▸ Exercise directions: Copy the data below word for word, omitting the pictures.
╭─ Listed records
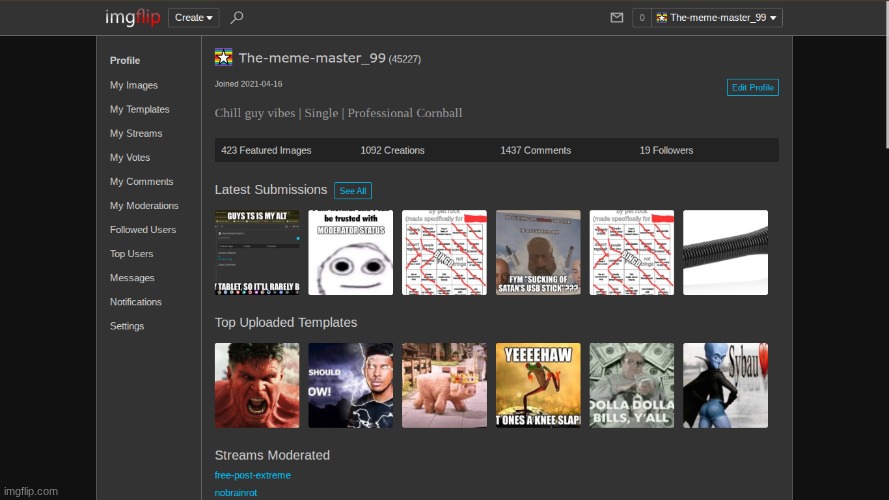Open the 'GUYS TS IS MY ALT' submission thumbnail
This screenshot has height=500, width=889.
[257, 252]
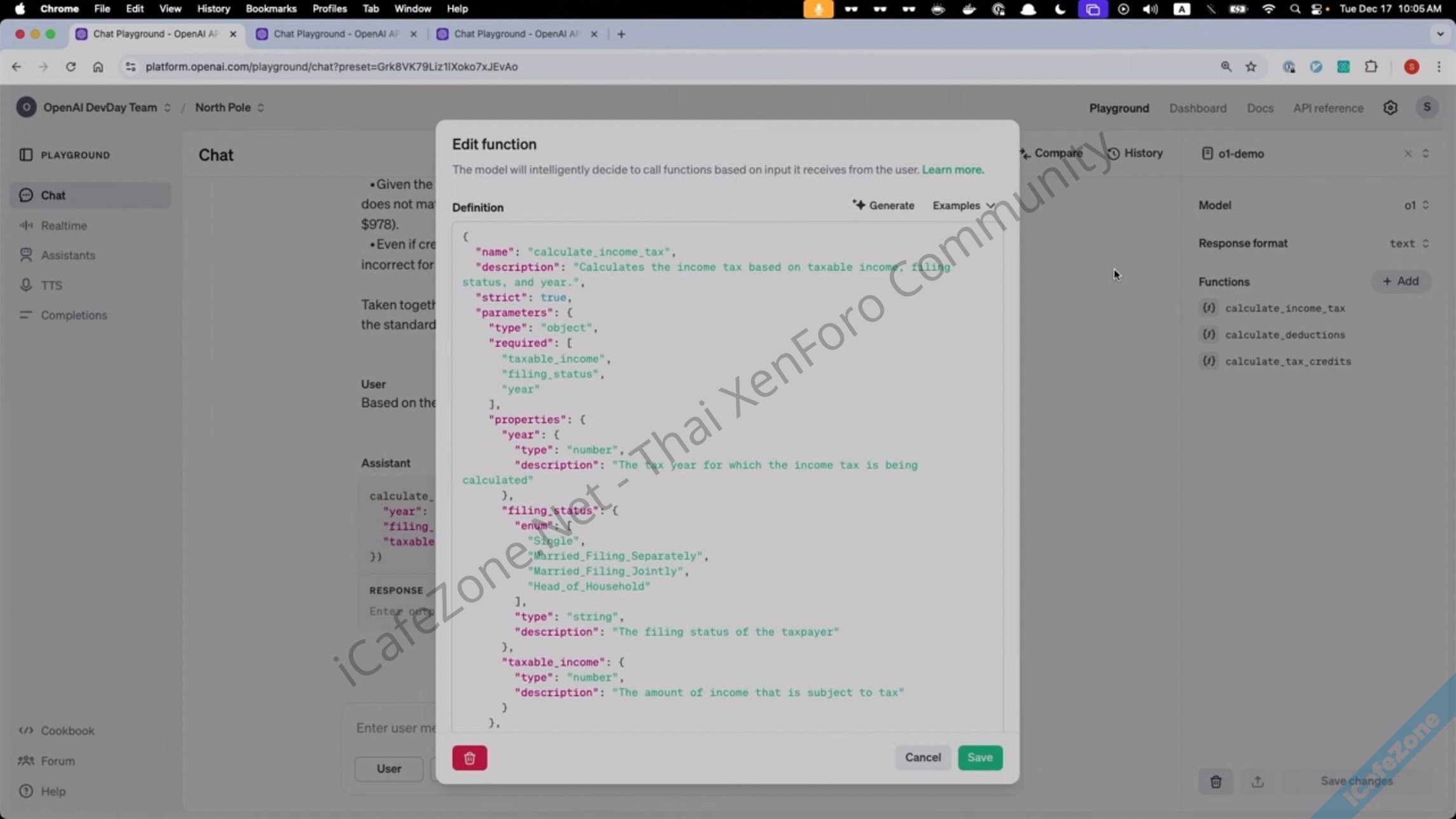
Task: Click the Generate sparkle icon button
Action: (883, 205)
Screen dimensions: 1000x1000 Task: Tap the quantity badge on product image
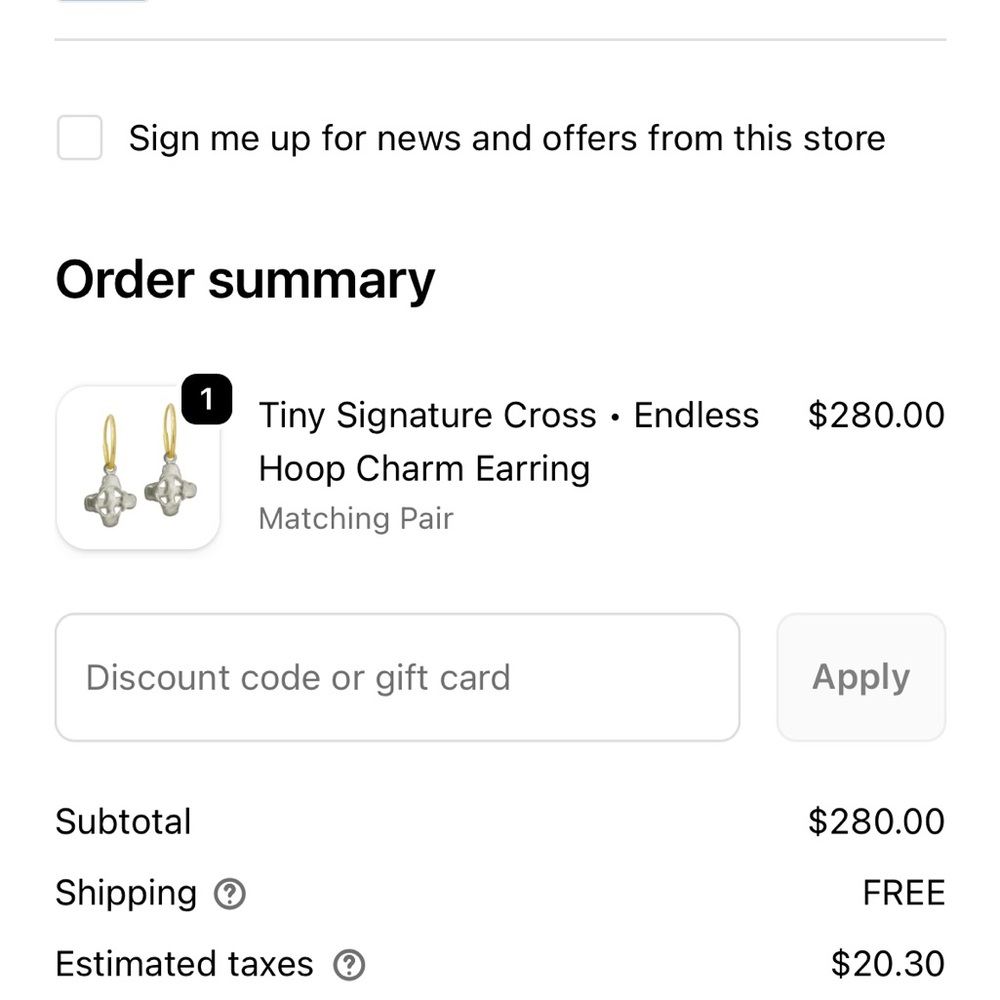(x=207, y=401)
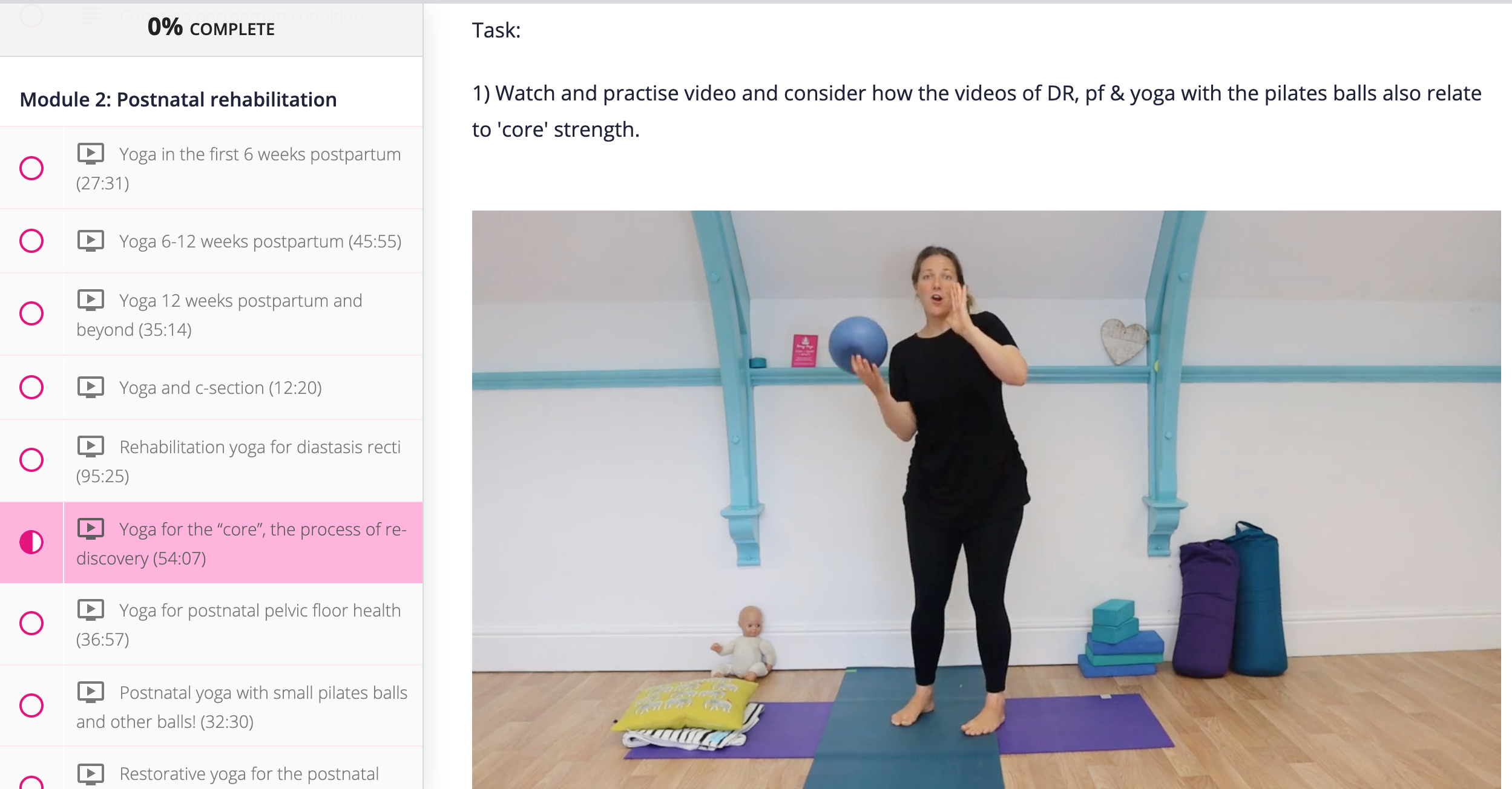Click video icon next to Yoga and c-section
Viewport: 1512px width, 789px height.
[91, 387]
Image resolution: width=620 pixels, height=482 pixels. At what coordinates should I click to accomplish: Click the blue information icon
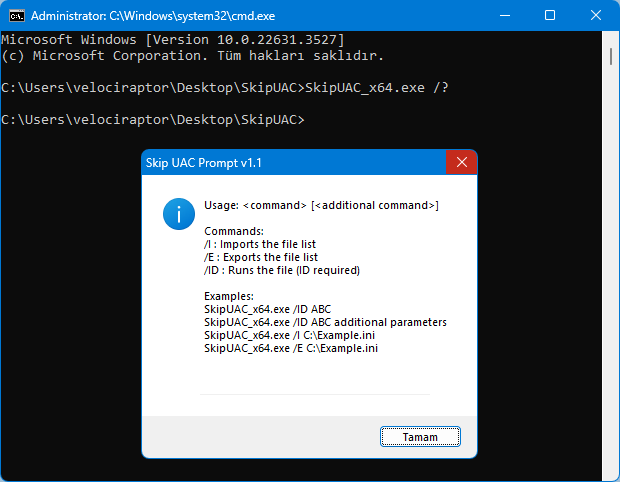tap(178, 213)
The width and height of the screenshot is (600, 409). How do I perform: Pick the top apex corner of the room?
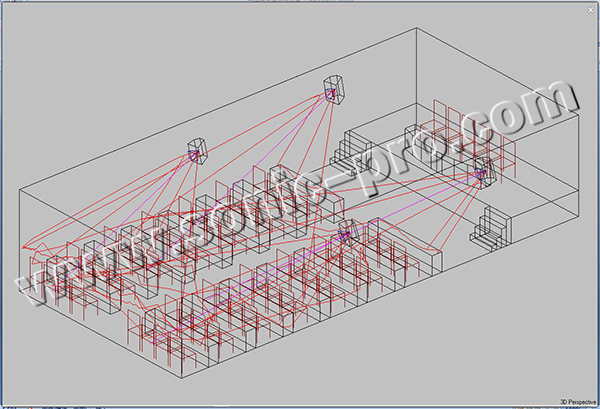(416, 29)
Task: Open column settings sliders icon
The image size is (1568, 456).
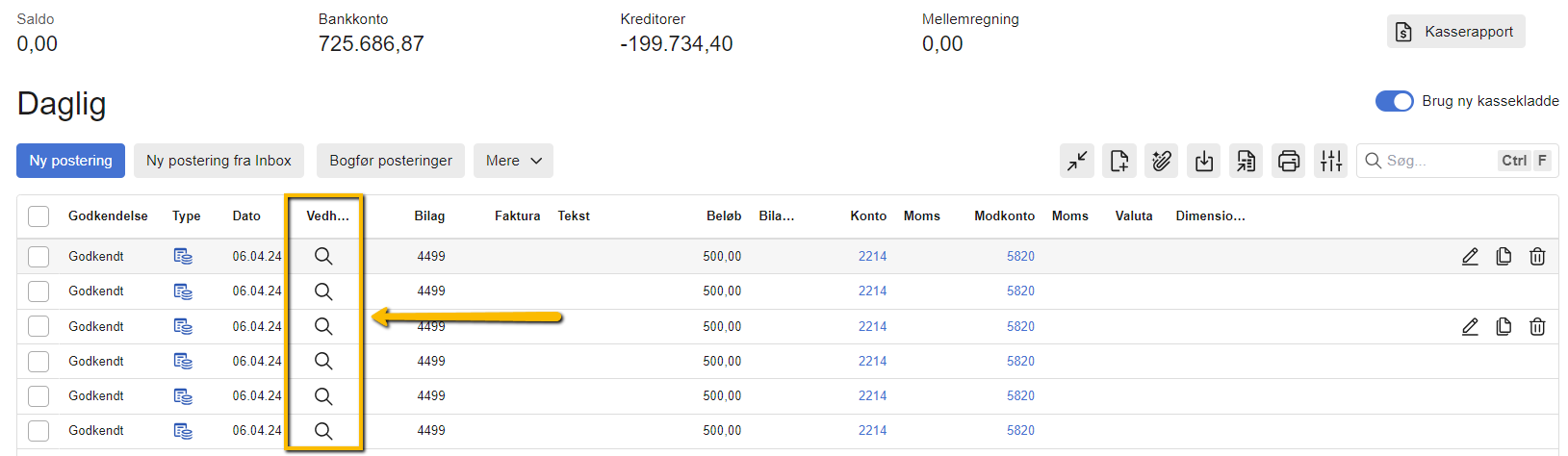Action: [1331, 161]
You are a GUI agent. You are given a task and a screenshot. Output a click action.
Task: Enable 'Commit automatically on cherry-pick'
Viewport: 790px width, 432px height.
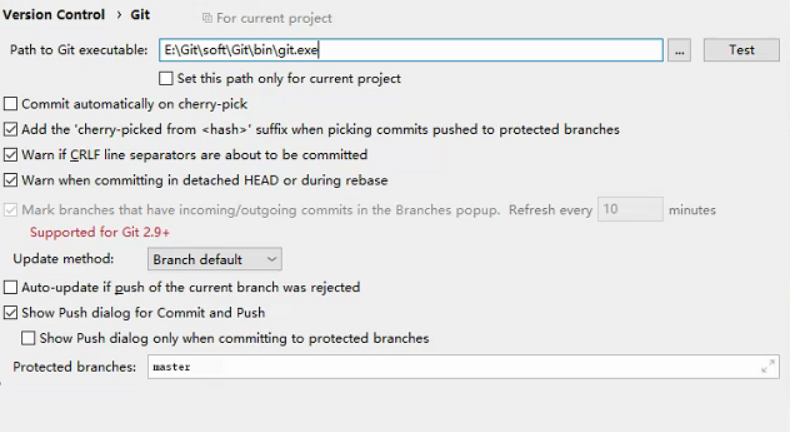pos(11,104)
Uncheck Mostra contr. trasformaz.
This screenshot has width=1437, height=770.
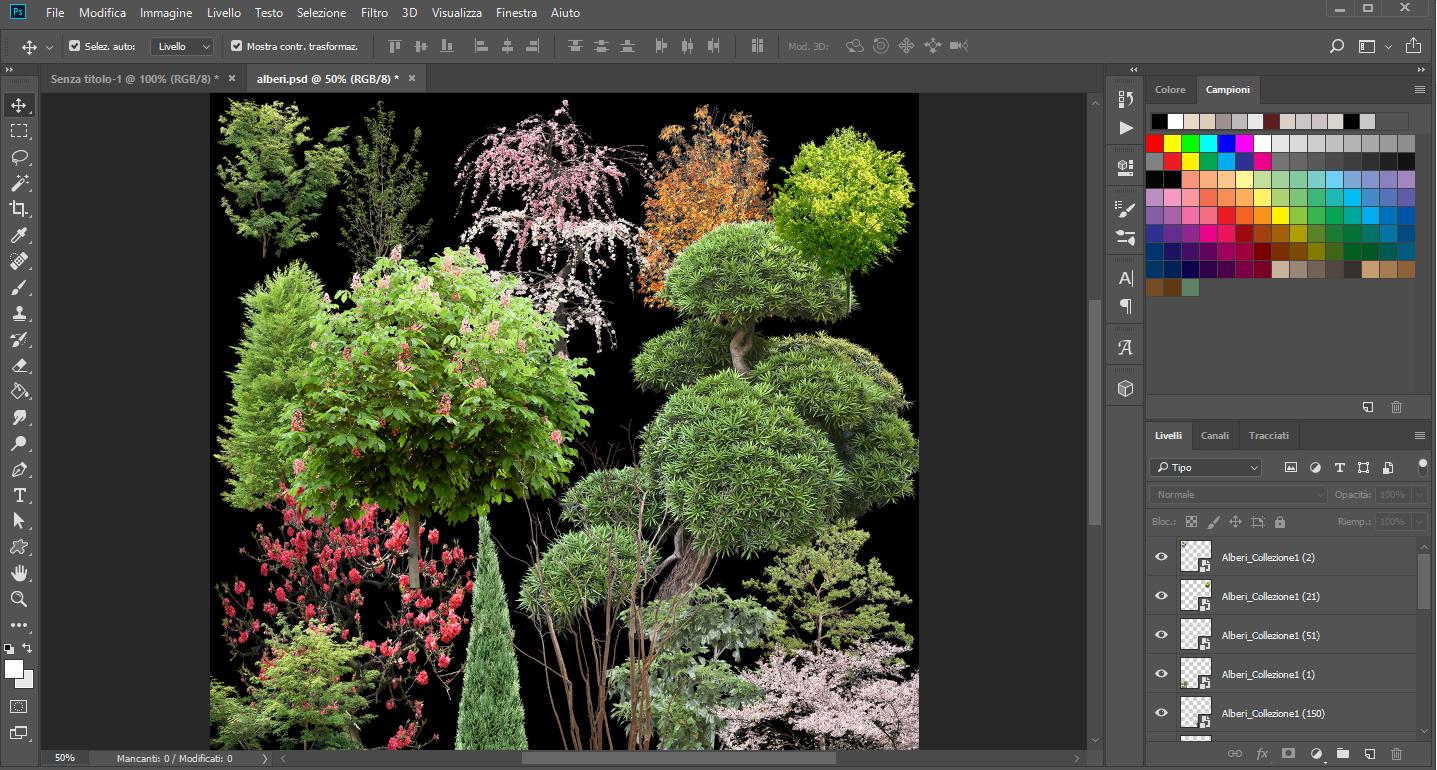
╰─
▸ Answer for the task:
Open the 'GUYS TS IS MY ALT' submission thumbnail
This screenshot has height=500, width=889.
[257, 252]
Task: Click the Generate sparkle icon button
Action: (883, 205)
Screen dimensions: 1000x1000 Task: Tap the quantity badge on product image
(x=207, y=401)
Click video icon next to Yoga and c-section
Viewport: 1512px width, 789px height.
[91, 387]
Image resolution: width=620 pixels, height=482 pixels. At what coordinates should I click to accomplish: Click the blue information icon
tap(178, 213)
The width and height of the screenshot is (600, 409). How do I perform: Pick the top apex corner of the room?
(416, 29)
Task: Open column settings sliders icon
The image size is (1568, 456).
Action: [1331, 161]
You are a GUI agent. You are given a task and a screenshot. Output a click action.
Task: Enable 'Commit automatically on cherry-pick'
Viewport: 790px width, 432px height.
pos(11,104)
Uncheck Mostra contr. trasformaz.
This screenshot has width=1437, height=770.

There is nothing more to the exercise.